EXERCISE TEXT:
- Opening Delimiter -
In general, $k$ perfect out-shuffles will restore the order of an $n$-card deck if $2^k\equiv 1\pmod{n-1}$. For example, if one manages to perform eight out-shuffles in a row, then the deck of 52 cards will be restored to its original order, because $2^8\equiv 1\pmod{51}$. However, only 6 faro out-shuffles are required to restore the order of a 64-card deck.

In other words, the number of in-shuffles required to return a deck of cards of even size n, to original order is given by the multiplicative order of 2 modulo (n + 1).

For example, for a deck size of n=2, 4, 6, 8, 10, 12 ..., the number of in-shuffles needed are: 2, 4, 3, 6, 10, 12, 4, 8, 18, 6, 11, ..., and the number of out-shuffles needed are that sequence shifted back by one position, with a 1 inserted at the beginning: 1, 2, 4, 3, 6, 10, 12, 4, 8, 18, 6, 11, ... .

According to Artin's conjecture on primitive roots, it follows that there are infinitely many deck sizes which require the full set of n shuffles.

The analogous operation to an out-shuffle for an infinite sequence is the interleave sequence.

===Example===
For simplicity, we will use a deck of six cards.

The following shows the order of the deck after each in-shuffle. A deck of this size returns to its original order after 3 in-shuffles.
- Closing Delimiter -
RECORDED INFORMATION:
- Opening Delimiter -
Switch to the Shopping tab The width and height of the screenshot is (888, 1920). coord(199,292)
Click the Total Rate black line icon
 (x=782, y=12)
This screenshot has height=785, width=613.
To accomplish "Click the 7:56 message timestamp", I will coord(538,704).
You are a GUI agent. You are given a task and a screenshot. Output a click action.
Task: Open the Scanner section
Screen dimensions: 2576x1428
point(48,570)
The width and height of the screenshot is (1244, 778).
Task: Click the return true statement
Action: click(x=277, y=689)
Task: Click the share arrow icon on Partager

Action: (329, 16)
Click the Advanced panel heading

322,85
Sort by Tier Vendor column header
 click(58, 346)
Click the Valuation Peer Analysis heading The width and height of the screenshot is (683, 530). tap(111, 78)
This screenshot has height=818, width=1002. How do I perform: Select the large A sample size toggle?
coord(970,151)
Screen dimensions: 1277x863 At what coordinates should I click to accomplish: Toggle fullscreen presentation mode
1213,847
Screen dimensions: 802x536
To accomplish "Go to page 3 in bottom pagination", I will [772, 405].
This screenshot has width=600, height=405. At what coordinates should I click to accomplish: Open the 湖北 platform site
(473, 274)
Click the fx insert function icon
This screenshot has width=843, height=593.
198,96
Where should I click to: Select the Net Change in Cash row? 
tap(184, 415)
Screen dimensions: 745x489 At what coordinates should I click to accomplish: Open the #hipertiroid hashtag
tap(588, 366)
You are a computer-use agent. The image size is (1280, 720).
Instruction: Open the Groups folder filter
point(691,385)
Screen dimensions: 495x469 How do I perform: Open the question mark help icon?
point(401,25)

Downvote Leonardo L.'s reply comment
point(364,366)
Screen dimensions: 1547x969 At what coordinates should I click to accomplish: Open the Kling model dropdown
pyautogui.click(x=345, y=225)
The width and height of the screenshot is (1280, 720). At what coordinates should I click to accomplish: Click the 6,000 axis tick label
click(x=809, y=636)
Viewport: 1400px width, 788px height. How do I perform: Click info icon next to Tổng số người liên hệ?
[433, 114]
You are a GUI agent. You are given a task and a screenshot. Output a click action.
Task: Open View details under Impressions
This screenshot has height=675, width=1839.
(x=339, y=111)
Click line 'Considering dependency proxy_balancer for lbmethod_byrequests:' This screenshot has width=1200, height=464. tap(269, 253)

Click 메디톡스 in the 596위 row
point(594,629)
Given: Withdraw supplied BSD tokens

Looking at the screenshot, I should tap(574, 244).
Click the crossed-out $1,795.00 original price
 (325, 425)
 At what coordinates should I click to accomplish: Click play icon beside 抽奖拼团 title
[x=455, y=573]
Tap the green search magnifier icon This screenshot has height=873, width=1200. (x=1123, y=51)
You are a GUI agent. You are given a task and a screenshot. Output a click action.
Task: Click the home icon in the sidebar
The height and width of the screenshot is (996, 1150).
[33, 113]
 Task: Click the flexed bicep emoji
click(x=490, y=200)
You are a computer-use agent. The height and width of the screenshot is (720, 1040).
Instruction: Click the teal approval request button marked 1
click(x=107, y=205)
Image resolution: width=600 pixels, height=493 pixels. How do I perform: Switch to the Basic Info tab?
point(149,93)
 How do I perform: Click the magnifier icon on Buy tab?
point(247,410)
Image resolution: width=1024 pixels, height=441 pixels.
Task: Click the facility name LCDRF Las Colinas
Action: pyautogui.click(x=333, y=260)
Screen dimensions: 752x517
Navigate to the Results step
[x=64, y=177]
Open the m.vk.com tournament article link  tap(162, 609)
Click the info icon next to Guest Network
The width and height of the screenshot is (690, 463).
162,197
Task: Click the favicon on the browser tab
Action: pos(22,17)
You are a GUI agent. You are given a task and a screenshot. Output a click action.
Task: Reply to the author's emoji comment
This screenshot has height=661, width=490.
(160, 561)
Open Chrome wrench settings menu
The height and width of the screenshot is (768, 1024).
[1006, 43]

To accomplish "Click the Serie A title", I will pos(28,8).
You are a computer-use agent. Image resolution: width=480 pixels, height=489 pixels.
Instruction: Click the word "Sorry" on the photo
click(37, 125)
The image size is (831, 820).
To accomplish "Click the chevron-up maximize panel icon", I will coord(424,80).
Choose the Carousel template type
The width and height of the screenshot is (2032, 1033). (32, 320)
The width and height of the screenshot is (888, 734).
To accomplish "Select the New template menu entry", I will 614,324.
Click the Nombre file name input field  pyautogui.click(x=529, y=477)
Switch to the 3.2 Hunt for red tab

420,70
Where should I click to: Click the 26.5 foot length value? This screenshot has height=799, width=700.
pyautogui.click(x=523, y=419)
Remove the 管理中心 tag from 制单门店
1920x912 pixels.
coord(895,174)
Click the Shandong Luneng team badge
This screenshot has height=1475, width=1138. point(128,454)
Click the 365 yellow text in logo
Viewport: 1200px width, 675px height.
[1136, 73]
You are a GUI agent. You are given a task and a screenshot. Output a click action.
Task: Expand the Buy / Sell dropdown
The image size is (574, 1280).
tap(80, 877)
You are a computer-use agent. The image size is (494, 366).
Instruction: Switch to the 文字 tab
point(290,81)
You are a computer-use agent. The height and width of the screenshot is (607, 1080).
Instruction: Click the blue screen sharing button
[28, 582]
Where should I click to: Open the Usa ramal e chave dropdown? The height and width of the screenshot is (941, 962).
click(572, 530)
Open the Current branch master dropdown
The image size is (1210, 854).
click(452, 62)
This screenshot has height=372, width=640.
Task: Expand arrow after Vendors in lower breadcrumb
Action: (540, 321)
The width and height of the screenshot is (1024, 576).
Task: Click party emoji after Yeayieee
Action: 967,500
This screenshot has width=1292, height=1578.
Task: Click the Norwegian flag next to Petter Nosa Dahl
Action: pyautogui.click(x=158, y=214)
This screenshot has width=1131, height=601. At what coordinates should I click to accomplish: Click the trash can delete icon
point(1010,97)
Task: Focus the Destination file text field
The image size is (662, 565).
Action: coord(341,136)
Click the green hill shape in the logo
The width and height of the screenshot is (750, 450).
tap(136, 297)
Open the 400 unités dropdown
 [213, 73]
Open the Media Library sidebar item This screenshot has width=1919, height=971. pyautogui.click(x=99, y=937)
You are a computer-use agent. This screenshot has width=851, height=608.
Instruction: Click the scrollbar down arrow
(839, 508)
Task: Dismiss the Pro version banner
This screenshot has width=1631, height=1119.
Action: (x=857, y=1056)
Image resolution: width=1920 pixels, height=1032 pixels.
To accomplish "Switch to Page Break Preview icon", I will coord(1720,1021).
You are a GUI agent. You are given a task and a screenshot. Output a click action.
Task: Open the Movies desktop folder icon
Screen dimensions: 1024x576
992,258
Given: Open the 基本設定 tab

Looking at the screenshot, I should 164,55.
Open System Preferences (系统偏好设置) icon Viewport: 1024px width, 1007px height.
- Closing Delimiter -
REQUIRED WORK:
1. According to the shuffle text, how many faro out-shuffles restore the order of a 64-card deck?
2. Leaving aside the list n=2, 4, 6, 8, 10, 12, name every deck size that the shuffle text gives as a specific number of cards.
3. Extend the shuffle text past its final sentence.

OUTPUTS FOR THE TASKS:
1. 6 faro out-shuffles.

2. 52, 64, six

3.
| Step | Top Card | 2 | 3 | 4 | 5 | Bottom Card |
|---|---|---|---|---|---|---|
| Start | Ace of hearts | 2 of hearts | 3 of hearts | 4 of spades | 5 of spades | 6 of spades |
| 1 | 4 of spades | Ace of hearts | 5 of spades | 2 of hearts | 6 of spades | 3 of hearts |
| 2 | 2 of hearts | 4 of spades | 6 of spades | Ace of hearts | 3 of hearts | 5 of spades |
| 3 | Ace of hearts | 2 of hearts | 3 of hearts | 4 of spades | 5 of spades | 6 of spades |

The following shows the order of the deck after each out-shuffle. A deck of this size returns to its original order after 4 out-shuffles.

| Step | Top Card | 2 | 3 | 4 | 5 | Bottom Card |
|---|---|---|---|---|---|---|
| Start | Ace of hearts | 2 of hearts | 3 of hearts | 4 of spades | 5 of spades | 6 of spades |
| 1 | Ace of hearts | 4 of spades | 2 of hearts | 5 of spades | 3 of hearts | 6 of spades |
| 2 | Ace of hearts | 5 of spades | 4 of spades | 3 of hearts | 2 of hearts | 6 of spades |
| 3 | Ace of hearts | 3 of hearts | 5 of spades | 2 of hearts | 4 of spades | 6 of spades |
| 4 | Ace of hearts | 2 of hearts | 3 of hearts | 4 of spades | 5 of spades | 6 of spades |

==As deck manipulation==
Magician Alex Elmsley discovered that a controlled series of in- and out-shuffles can be used to move the top card of the deck down into any desired position. The trick is to express the card's desired position as a binary number, and then do an in-shuffle for each 1 and an out-shuffle for each 0.

For example, to move the top card down so that there are ten cards above it, express the number ten in binary (1010_{2}). Shuffle in, out, in, out. Deal ten cards off the top of the deck; the eleventh will be your original card. Notice that it doesn't matter whether you express the number ten as 1010_{2} or 00001010_{2}; preliminary out-shuffles will not affect the outcome because out-shuffles always keep the top card on top.

==Group theory aspects==
In mathematics, a perfect shuffle can be considered an element of the symmetric group.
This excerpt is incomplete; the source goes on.